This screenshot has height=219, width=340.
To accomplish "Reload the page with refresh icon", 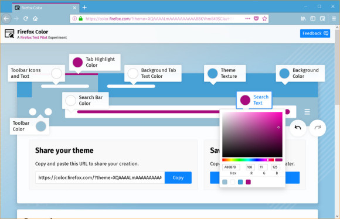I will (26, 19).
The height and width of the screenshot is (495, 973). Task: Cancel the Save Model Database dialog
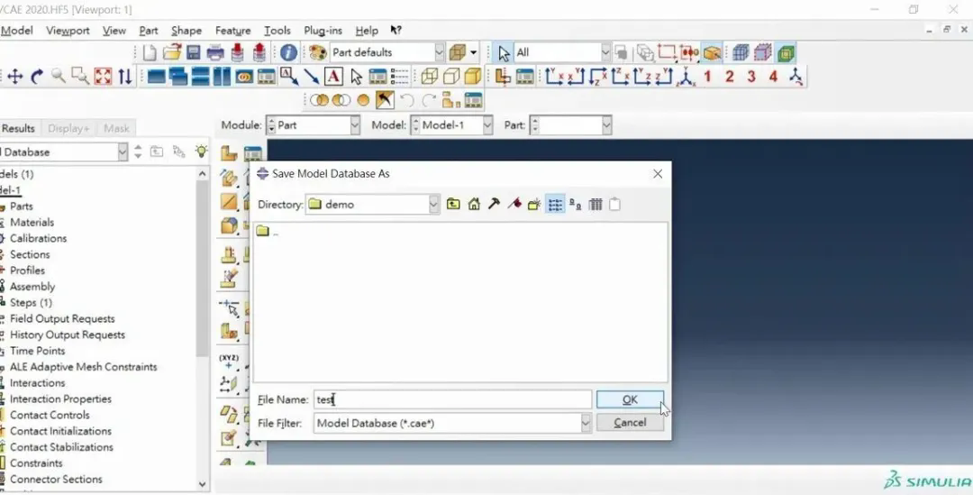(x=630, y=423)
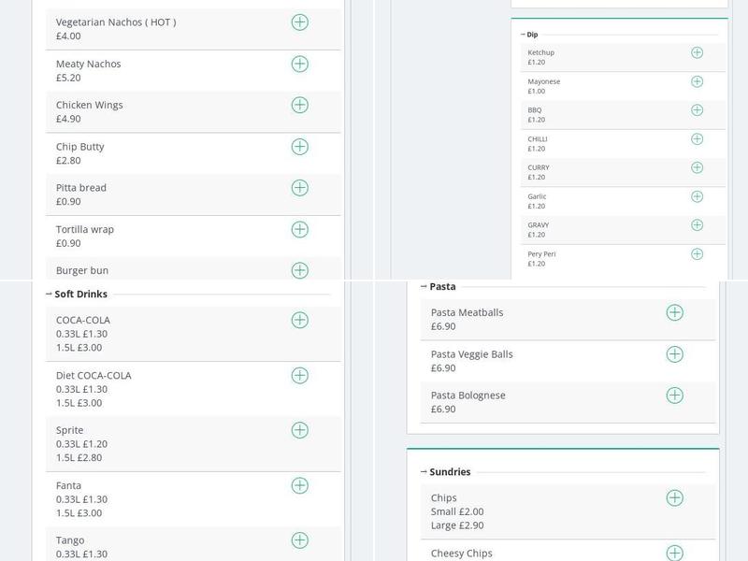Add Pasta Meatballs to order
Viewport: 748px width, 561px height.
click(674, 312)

==

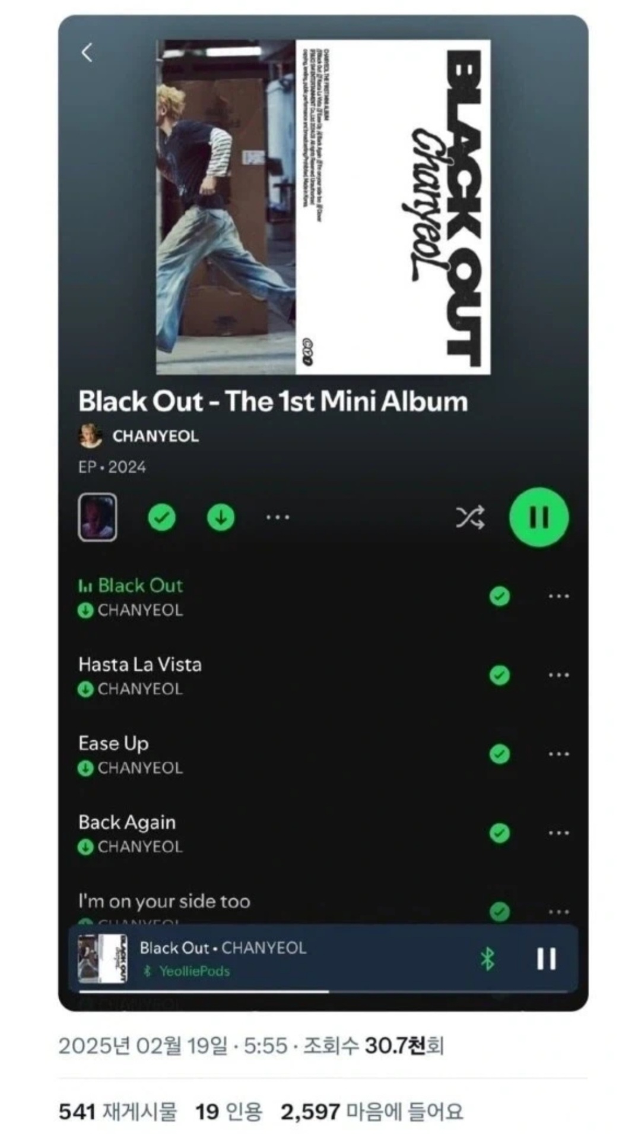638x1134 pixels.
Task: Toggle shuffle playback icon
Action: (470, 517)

...

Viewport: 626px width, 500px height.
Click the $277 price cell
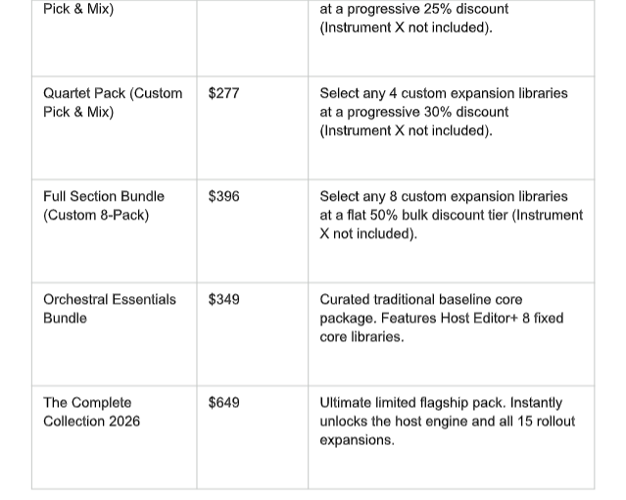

* _ASSIGNMENT_
Only one part of the material above is to be transcribed, namely the lines starting with the line that has "Viewport: 626px width, 500px height." and going on through the line that has "Click the $277 price cell", exactly as they stand.

* _THE COMPLETED TASK_
Viewport: 626px width, 500px height.
Click the $277 price cell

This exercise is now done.